In the UK we have the latest new car registrations for March, and after the 2.9% decline in February we look set to see an even sharper fall here, given that the UK lockdown started 10 days before the end of the month. The latest construction PMI is also expected to see a sharp fall from the 52.6 reading seen in February, with a reading of 44 expected.
This seems somewhat optimistic given the sharp falls seen in manufacturing and services for the same month. The latest consumer confidence numbers also gave a negative insight into how ordinary people view the outlook going forward, coming in at -34, the lowest number since 2008 and the financial crisis. There was little reaction to the news that UK prime minister, Boris Johnson, checked himself into hospital for tests due to an inability to shake off the effects of the coronavirus.
After the huge surge at the end of last week, oil prices have dropped back sharply after the news over the weekend that the Opec+ meeting later today has been postponed until Thursday. It had been hoped that it would be able deliver some tangible progress on putting a floor under oil prices that have seen eye-watering declines in the last five weeks. The comments from President Trump that the Russians and the Saudis might be persuaded to cut production by 10m barrels a day helped prices rally from 18-year lows, to their highest levels in two weeks in the space of 36 hours.
There is certainly plenty to worry about for US shale producers, which have breakeven prices near to $50 a barrel and who the Saudis want to crush. Oil storage facilities are already filling up and there is plenty for markets to remain nervous about. The main concern remains that even with some form of agreement on a cut, it may well not be enough to push prices up much higher from current levels with demand on the floor, which means we could get widespread defaults in the US shale sector in the coming weeks. While the original spat was originally confined to Russia and Saudi Arabia, the US has also become involved given the huge amounts of oil its shale industry also pumps out.
Any agreement among the oil-producing countries would likely have to include US shale producers, something that thus far the US has shown little interest in becoming involved with. In fact President Trump has shown little inclination that he has any time for Opec, and could find it politically difficult on an election year to agree to anything that might be considered as bad for US interests. The involvement of the US in the negotiations certainly helps to add another uncertainty to an already fractious relationship between the Saudis and Russia. The reality is that in the absence of any agreement, cuts in production would have to happen anyway, the only difference is that they would happen out of necessity as storage capacity runs out.

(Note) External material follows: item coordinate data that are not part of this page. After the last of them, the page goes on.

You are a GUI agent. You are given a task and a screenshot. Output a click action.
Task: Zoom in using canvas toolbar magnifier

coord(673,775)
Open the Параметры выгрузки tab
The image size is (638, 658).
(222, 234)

EUR/USD – after 5 days of declines finding some support at the 1.0770/80 area, which if broken has the potential to open up the previous lows at 1.0630. We need to see a move back above the 1.0920 area to stabilise.
GBP/USD – briefly slipped below the 1.2240 area before rebounding, from the 1.2200 area. As long as we hold above the 1.2200 area, we can see a recovery back to the highs last week at 1.2475. The 1.2500 area remains a key resistance, and obstacle to a move 1.2775.
EUR/GBP – finding support at the 200-day MA at 0.8740. A break of 0.8720 has the potential to retarget the 0.8600 area. Rebounds need to stay below the 0.8900 area to keep downside momentum intact.
USD/JPY – found some support just above the 106.80 area last week. This needs to hold to retarget further gains back towards the 108.70 area, with resistance behind that at the 109.20 level.